3. Todos los corzos son pardos

Una de las enseñanzas más importantes de cuantas me ha regalado mi padre es que hay que mirar y remirar antes de apretar el gatillo. Y por muchas veces que la repita como un mantra, hay situaciones en las que la pifias. Esta es una de ellas. El día de San Isidro siempre me ha gustado: era un día sin colegio en pleno mes de mayo y eso había que aprovecharlo. Mi padre y yo lo hacíamos cazando corzos. Aquella tarde haríamos un aguardo en un alto, controlando una esparceta, donde nos sentamos pacientemente. Al poco, dos corzas y un machete del año entraron en plaza. Por la otra punta, una cochina con su prole cruzaba de monte a monte a toda prisa. La tarde pasaba el corzo bonito que esperábamos no daba la cara. Sin duda, aunque no apareciera el macho deseado, esos momentos con el jefe en el monte eran un tesoro que, con el paso de los años, he aprendido a valorar como se merece. 

El sol se había puesto y aunque estábamos en mayo el relente nos estaba dejando fríos.
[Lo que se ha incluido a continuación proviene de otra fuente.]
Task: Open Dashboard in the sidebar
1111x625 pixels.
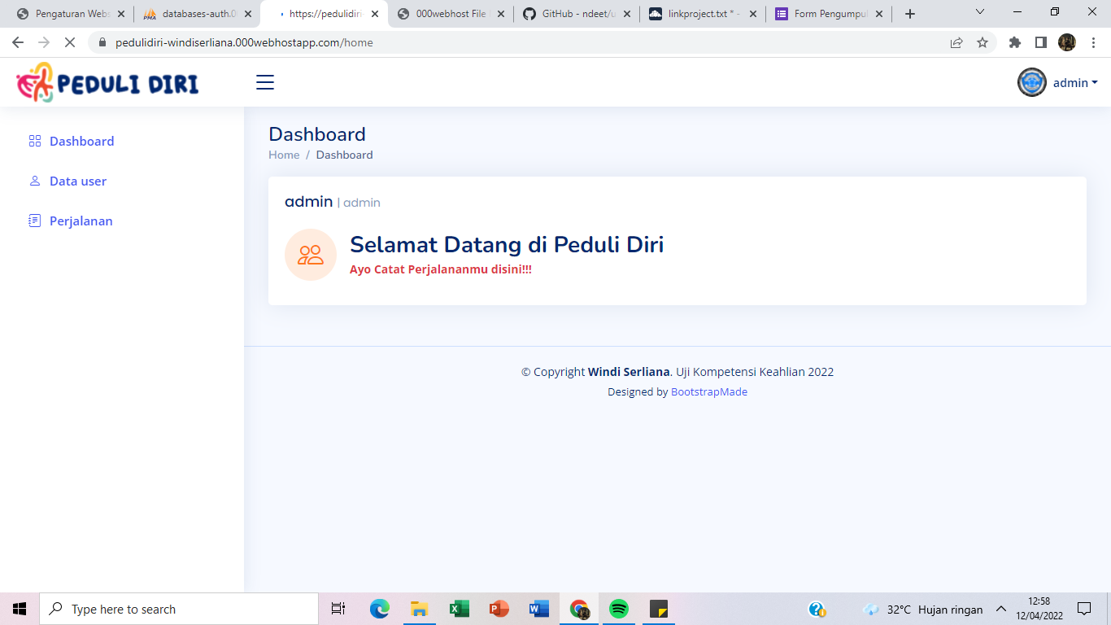Action: (81, 141)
Entonces mi padre pronunció las palabras mágicas que solía espetar en cada espera: «Un cigarro y nos vamos…». La centella incandescente de su Marlboro danzaba de un lado al otro cuando, de la nada, apareció un corzo como un fantasma y se plantó a 100 metros. Clavamos nuestras córneas en los prismáticos y llegamos a la conclusión de que se trataba del corzo que buscábamos. Abrí el trípode y mi padre me cedió su rifle pero… en cuestión de segundos había desa-
parecido.

Sin saber qué había sucedido y  a punto de recoger, un ladrido nos devolvió la esperanza. Se había desplazado unos 30 metros a la derecha y nos miraba fijamente. Lo metí en el visor y apreté el gatillo. Una mancha en medio de la siembra nos decía que el tiro había sido fulminante, pero al llegar no era nuestro corzo. Un ejemplar joven había pagado mis prisas de novato. Juré no repetirlo nunca… ni contarlo.